▶ **Directives**:
**a)** From the forum thread on digital water-testing meters, reproduce the passage that begins at "# Digital Ph, Nh, No." and stops after "(Aug 2, 2006)".
**b)** In the forum thread on digital water-testing meters, how much did the 4-in-1 tester from the garden company cost?
**c)** Using the forum thread on digital water-testing meters, explain in one to three sentences why one reply calls test kits the most economical and practical choice.

▶ **Selected passage**:
# Digital Ph, Nh, No. Tool



## marilynmonroe (Jan 8, 2009)

Just wondering if there are any digital device that measures the water chemistry instead of adding drops and checking the color against a chart. Would be nice to get an accurate number.


----------



## CLUSTER ONE (Aug 2, 2006)

There are but they are pretty expensive like 100$ plus each probably over 150$ for most good ones. You also have to calibrate them and its one meter per thing so its not like you can use 1 meter for everything. Theres some cheap pH ones but i dont know how well they work. Test kits are for now the most economical and practical solution unless you have some cash to drop


----------



## Ba20 (Jan 29, 2003)

Best bet is to get a controller you can hook up all your probe's/equipment up to it and monitor it from online and even monitor weekly changes via charts. Example many people loose there fish to heater failure whether the the heater fails or sticks on, the controller monitors the temp through a probe and when the temperature drops below the specified level the controller will allow power to the heater, When the controllers temp probe reads proper temperature achieved it cuts power to the heater. Also if the heater doesnt kick on and water temperature stays below a desired level for a extended period of time the controller can send you a e-mail or text message. Fail safe operation and worth every penny


----------



## the_w8 (Jul 28, 2003)

I was wondering this too awhile back and seen on ebay and other sites how expensive they are...I'll stick to the regular API test kit, works plenty fine. I ordered a digital ph monitor awhile back and it was VERY accurate, but don't know where I placed it







it was from some garden company and it was used to test the temp, ph, moisture level of soil and it worked like a charm...It was some 4 in 1 test thingy and can't remember the name, but i sure do miss it. It only costed like $21.00.


----------

▶ **Information given**:
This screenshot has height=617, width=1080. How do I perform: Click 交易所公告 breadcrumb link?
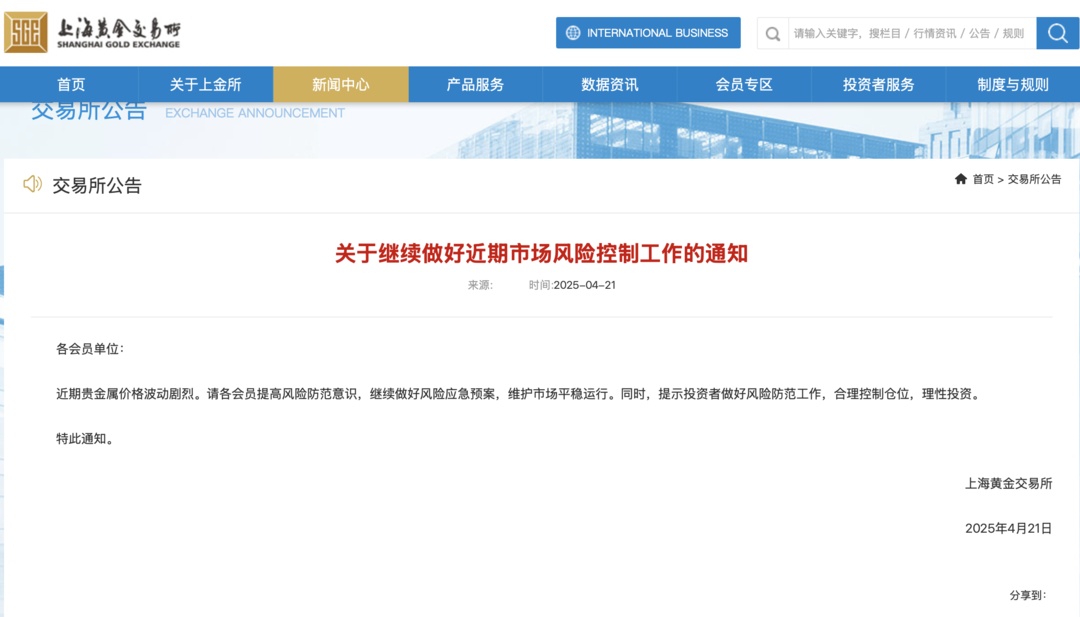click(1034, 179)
==
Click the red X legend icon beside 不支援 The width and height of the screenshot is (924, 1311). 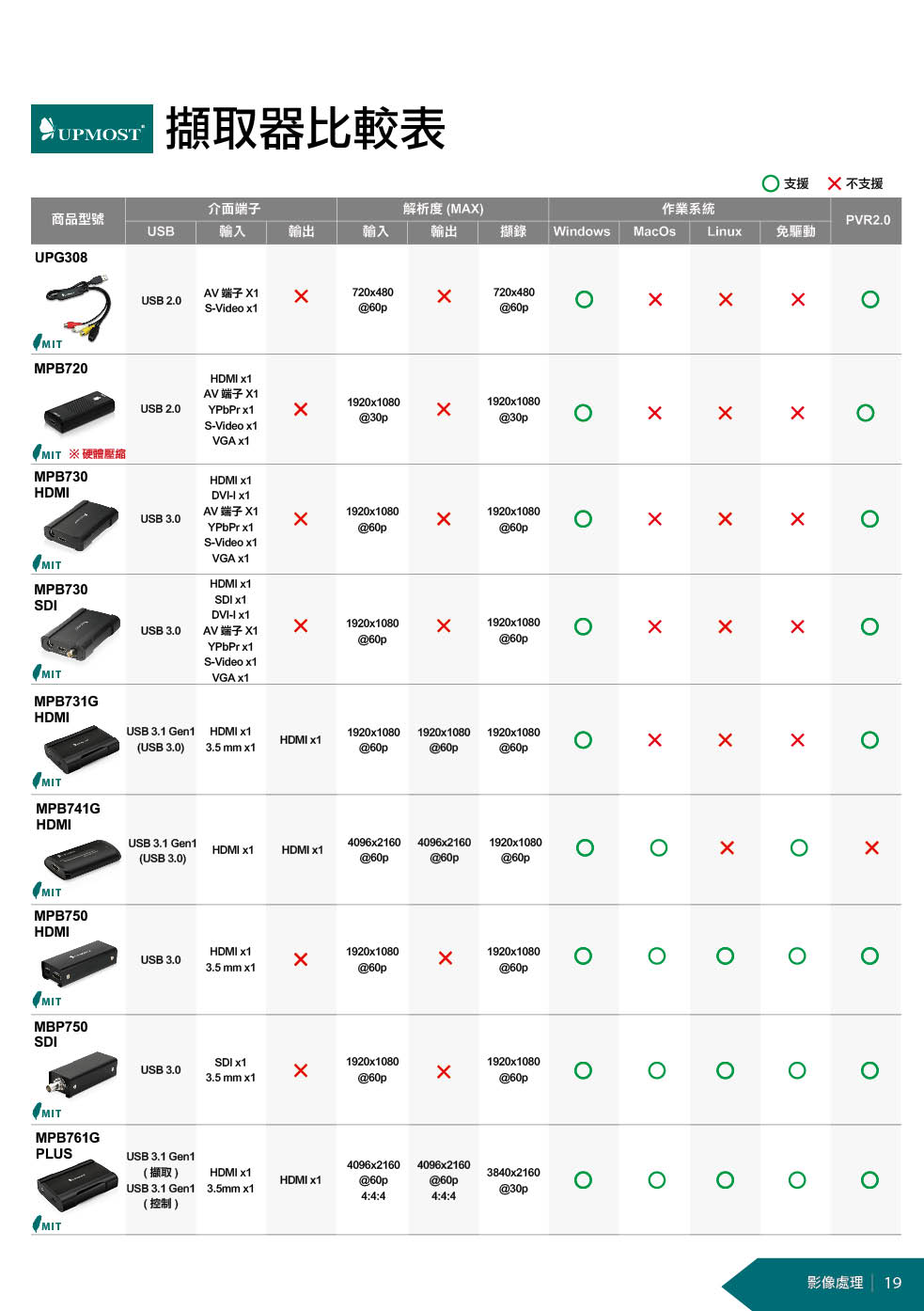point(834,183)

▶ **List of solutions**:
**a)**
# Digital Ph, Nh, No. Tool



## marilynmonroe (Jan 8, 2009)

Just wondering if there are any digital device that measures the water chemistry instead of adding drops and checking the color against a chart. Would be nice to get an accurate number.


----------



## CLUSTER ONE (Aug 2, 2006)

**b)** It cost about $21.00.

**c)** Good digital meters cost $100 or more each, often over $150. They also need calibrating, and each meter measures only one thing, so a single meter can't cover every test.